### Prova tu
Modifica un tratto del brano sulle concerie. Riscrivilo partendo dalle parole "Tre anni dopo, il" e fermandoti dopo "concerie della capitale.", con "dodici anni" al posto di "dieci anni".

### Brano estratto

++++++++

Tre anni dopo, il settore si è dato nuove regole, ma poco sembra essere cambiato. Solo un mese fa un bambino di soli dieci anni è stato ucciso perché aveva osato lamentarsi delle condizioni di lavoro. Reportage dalle concerie della capitale.

Ecco il volto di chi rende possibile la nostra moda a basso prezzo [cfr. video]: adolescenti, ma anche adulti, pagati troppo poco, 70 dollari al mese, in condizioni poco confortevoli, spesso pericolose, e senza un sindacato a rappresentarli. Questa è una fabbrica modello, solo per questo ci hanno lasciato filmare, ma a guardare bene, anche qui ci sono minorenni.

“Li assumono perché li pagano meno per fare lavori che gli adulti rifiutano”, spiega la leader sindacale Kalpona Akter. “La tragedia del Rana Plaza ha creato momentum, ma è durato poco. Se andiamo a guardare adesso, siamo tornati indietro. I lavoratori sono licenziati, picchiati, discriminati se appena cercano di organizzarsi”.

Non solo magliette. Il Bangladesh esporta un miliardo di dollari all’anno in pelli. Se dopo la tragedia del Rana Plaza il tessile si è dato una scrollata adottando regole più severe, qui è veramente il far west.

++++++++

### Dati registrati
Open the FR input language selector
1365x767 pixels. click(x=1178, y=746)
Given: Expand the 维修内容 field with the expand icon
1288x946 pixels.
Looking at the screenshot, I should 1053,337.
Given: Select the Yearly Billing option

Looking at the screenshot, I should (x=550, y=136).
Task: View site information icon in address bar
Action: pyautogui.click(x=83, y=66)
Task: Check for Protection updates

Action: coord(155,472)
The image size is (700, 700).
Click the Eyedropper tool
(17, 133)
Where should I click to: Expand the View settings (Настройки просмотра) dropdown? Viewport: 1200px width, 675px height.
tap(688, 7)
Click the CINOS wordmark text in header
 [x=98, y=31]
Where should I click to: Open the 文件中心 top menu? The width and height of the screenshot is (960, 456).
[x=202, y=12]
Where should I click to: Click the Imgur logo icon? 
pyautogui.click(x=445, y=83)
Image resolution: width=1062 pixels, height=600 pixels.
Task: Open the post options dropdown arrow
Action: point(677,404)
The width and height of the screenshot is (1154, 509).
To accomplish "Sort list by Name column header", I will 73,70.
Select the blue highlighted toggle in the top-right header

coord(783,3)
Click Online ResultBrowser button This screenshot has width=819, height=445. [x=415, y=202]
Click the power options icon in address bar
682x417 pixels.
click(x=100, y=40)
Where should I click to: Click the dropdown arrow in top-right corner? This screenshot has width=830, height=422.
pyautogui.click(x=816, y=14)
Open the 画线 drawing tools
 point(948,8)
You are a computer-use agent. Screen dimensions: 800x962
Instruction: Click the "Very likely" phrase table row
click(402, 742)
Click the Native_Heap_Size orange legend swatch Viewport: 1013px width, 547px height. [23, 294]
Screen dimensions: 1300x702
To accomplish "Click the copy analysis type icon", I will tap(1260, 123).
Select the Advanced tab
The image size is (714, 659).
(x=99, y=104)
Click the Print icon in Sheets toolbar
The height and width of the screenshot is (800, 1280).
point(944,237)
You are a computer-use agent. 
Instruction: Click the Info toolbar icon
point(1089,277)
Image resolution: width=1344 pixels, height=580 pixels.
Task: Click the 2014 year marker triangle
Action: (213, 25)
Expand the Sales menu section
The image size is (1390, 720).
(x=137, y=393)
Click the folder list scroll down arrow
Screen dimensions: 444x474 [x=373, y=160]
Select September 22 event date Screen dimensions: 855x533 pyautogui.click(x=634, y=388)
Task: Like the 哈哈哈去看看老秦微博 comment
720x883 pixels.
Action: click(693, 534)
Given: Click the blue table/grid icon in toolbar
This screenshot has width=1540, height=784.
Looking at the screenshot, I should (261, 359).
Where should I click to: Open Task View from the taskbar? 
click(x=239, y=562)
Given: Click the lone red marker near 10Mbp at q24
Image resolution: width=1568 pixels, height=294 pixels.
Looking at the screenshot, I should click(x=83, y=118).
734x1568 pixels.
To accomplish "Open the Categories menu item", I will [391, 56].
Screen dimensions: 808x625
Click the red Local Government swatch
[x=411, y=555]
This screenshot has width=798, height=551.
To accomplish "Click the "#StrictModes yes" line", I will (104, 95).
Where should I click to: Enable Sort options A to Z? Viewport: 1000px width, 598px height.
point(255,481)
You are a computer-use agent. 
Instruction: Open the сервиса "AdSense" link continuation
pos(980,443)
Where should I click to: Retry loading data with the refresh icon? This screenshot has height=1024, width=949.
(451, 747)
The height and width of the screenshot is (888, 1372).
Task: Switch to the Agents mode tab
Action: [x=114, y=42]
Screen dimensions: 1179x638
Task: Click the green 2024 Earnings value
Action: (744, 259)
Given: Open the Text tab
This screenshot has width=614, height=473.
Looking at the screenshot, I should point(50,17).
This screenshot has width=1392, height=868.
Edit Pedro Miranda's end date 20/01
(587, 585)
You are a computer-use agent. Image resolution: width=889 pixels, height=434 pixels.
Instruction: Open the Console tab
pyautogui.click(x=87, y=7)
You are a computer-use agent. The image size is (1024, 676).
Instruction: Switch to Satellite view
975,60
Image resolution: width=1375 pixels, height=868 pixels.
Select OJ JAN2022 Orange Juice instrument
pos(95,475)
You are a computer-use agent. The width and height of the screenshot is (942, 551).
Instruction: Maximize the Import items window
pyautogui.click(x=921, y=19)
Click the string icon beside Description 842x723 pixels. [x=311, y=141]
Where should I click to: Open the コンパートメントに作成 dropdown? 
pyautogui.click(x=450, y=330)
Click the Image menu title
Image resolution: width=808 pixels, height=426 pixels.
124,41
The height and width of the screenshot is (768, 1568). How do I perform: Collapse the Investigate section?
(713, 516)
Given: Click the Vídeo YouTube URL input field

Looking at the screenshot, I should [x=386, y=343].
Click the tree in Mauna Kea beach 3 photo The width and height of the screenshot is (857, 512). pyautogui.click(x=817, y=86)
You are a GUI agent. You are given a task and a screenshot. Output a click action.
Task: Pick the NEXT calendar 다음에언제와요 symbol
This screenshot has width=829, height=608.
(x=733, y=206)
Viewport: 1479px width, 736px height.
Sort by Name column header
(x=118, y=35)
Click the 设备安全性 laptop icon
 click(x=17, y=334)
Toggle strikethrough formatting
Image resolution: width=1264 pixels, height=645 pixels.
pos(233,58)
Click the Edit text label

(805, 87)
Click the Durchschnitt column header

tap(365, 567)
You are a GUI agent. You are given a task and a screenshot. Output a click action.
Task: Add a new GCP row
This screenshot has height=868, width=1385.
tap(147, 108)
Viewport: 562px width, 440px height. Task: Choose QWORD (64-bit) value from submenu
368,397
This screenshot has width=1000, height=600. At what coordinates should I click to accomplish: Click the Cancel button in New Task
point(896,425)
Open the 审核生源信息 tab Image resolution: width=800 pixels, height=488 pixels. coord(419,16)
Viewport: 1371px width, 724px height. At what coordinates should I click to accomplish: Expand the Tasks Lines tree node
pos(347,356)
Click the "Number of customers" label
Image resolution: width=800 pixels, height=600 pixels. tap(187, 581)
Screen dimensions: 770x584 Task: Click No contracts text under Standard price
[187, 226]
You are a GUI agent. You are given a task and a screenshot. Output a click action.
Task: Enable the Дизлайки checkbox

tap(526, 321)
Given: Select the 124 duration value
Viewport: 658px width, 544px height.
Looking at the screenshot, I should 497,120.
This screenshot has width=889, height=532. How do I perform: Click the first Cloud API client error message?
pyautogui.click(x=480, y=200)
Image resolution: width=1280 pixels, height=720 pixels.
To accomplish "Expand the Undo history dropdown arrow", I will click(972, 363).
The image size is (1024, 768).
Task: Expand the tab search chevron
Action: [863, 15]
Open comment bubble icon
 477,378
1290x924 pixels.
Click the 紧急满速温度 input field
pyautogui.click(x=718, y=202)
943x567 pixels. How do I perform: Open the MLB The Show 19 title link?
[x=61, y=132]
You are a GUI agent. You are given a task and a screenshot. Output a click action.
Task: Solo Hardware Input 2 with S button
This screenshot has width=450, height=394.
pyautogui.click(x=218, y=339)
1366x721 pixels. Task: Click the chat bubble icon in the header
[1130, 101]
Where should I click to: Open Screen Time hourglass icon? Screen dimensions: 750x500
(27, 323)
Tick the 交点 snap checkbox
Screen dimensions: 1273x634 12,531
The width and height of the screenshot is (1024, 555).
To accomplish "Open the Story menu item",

++++++++

### Soluzione
Tre anni dopo, il settore si è dato nuove regole, ma poco sembra essere cambiato. Solo un mese fa un bambino di soli dodici anni è stato ucciso perché aveva osato lamentarsi delle condizioni di lavoro. Reportage dalle concerie della capitale.